Tuesday, February 22, 2011

Running Out of Resources

First I would like to apologize for my delay in writing. If you follow my blog, you know it's one of my 11 goals in 2011 to update weekly, and clearly I have already broken this goal. (Amanda and Marissa may be happy though, because this does mean that at least one round of drinks is on me at the end of the year.) That said, I'm not discounting this goal, and I still want to update weekly for the rest of the year. I feel, quite often, like grad school has swallowed me whole, but I'm surviving and enjoying it, I swear! It's just far more work than I had ever anticipated.

Well tomorrow is officially Marine Corps Marathon registration day, and I am very excited. This will be my second experience with 26.2 miles, and I am thinking it may even be better than my first. Training for Philly was certainly a challenge — blood, sweat, and tears all included — and I expect MCM to top my experience, since it is, after all, the People's Marathon. MCM is the 4th largest marathon in the country, with over 30,000 runners. Plus, I'll have the benefit of training in the area since I live close to the course. This year I will be running with friends and family, making it that much better.

Since my time off from Philly, I've had some time to reflect on how much I've grown to love running. Despite the challenge of working and going to school full time, I've been able to fit running into my schedule (although not as much as I'd like). After a great run, I feel so much more focused than I did beforehand.
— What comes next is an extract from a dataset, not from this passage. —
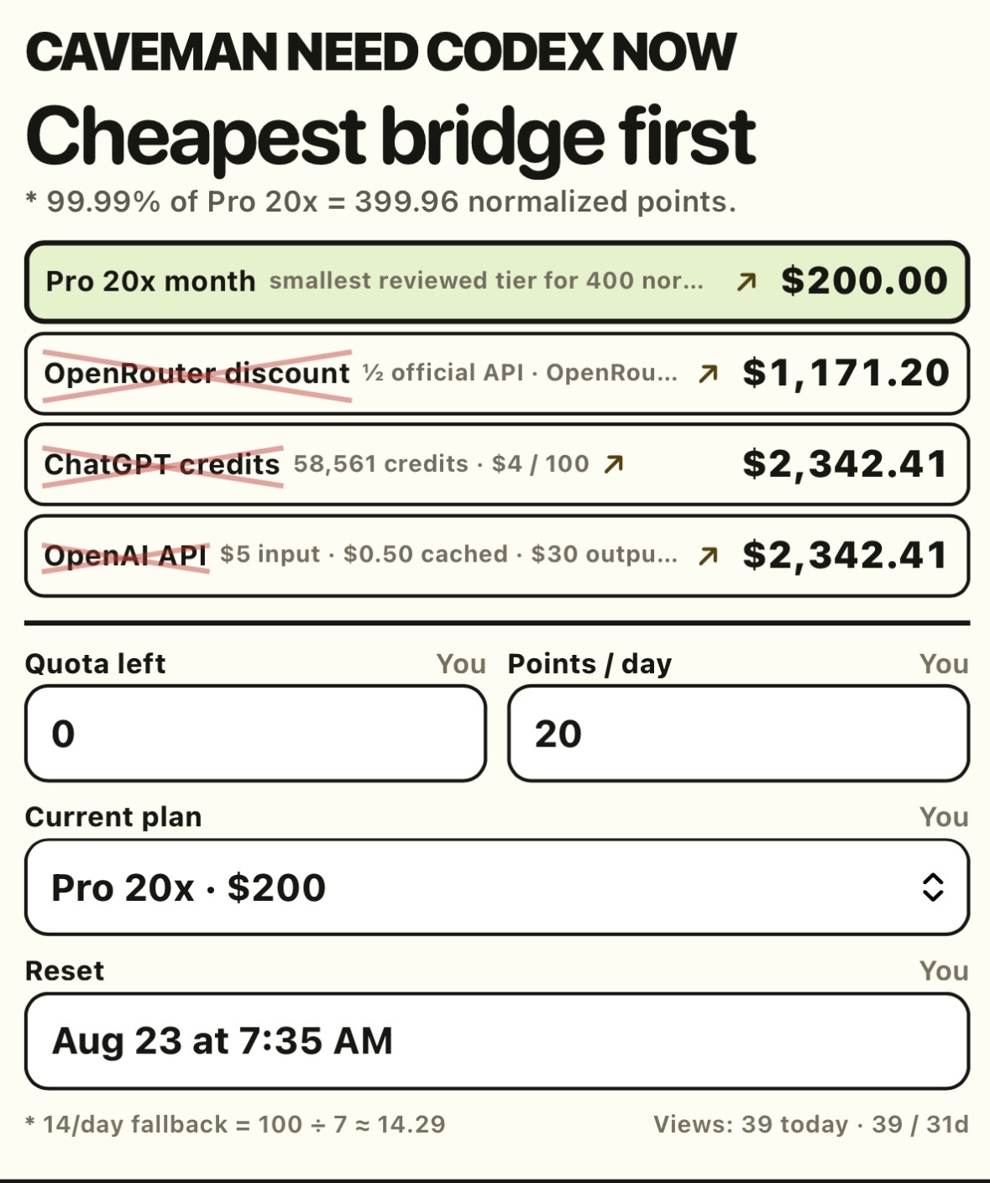Select the crossed-out OpenRouter discount row
Viewport: 990px width, 1183px height.
pos(497,374)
I love it.

Which is why I've been following a recent story from University of Delaware, my alma mater, about the cutting of the men's cross country team in the name of Title IX. Starting this fall, the team will now be considered a club sport, not varsity. Title IX, most famously known for promoting women's equality in sports, includes a standards that requires varsity sports to offer funding in proportion to the number of male and female students. The university is using this reason to cut the cross country team, and to no longer allow runners to compete at a varsity level, according the university newspaper, The Review.

As I started to read further into this story, I was interested in why it was the cross country program, whose indoor team was also made a club sport in 2008, that is being bullied by Title IX. As a student at Delaware, our football team was the golden standard of sports, despite the fact that it is Division I-AA, and not even Division I. Our basketball team has bordered on atrocious since before I was even on campus, and I still can't recall ever talking to a person who actually attended a game. Jeff Pearlman's Sports Illustrated column cites some of the numbers regarding the football team: 103 total members on the roster, four quarterbacks, 10 running backs, 14 wide receivers, 16 defensive backs, and four kickers. Yes, four kickers. And amazingly, it is the 12-person total roster, with a budget of $20,000 and no scholarships that is cut. Pearlman also cites that the attendance at Delaware Stadium for the I-AA semifinals, in which Delaware played, was only 10,317 — in a stadium that can fill up to 22,000. Football isn't a great "money-maker" for the university, and neither is basketball — arguably the two most popular college sports. So what is the purpose of cutting an entire program of one of the least expensive sports, when the larger, and over-rated programs suffer no consequences?

I wonder if in the the future this will come back to hurt the university. There will be less interest among students as they no longer have an option to run at the varsity level. It's possible that other students may not consider Delaware as a formidable option because the sport they love may run the risk of being cut as well.

As a woman, I understand the reasoning for Title IX, and I am grateful for laws that do promote equality. Women's sports are important. But as a runner, I have serious qualms with the idea to cut cross country. Why couldn't the football team scale back its roster? No, running is not the most exciting or the flashiest sport — but those who do it are incredibly dedicated and do have a deep love for just getting outside and moving. Mostly, I feel for the students who came to Delaware to be a part of a great program, only to lose the opportunity to do so. It may be too late for the men's cross country team, but I do hope that in the future the university finds a better way to enact the guidelines of Title IX.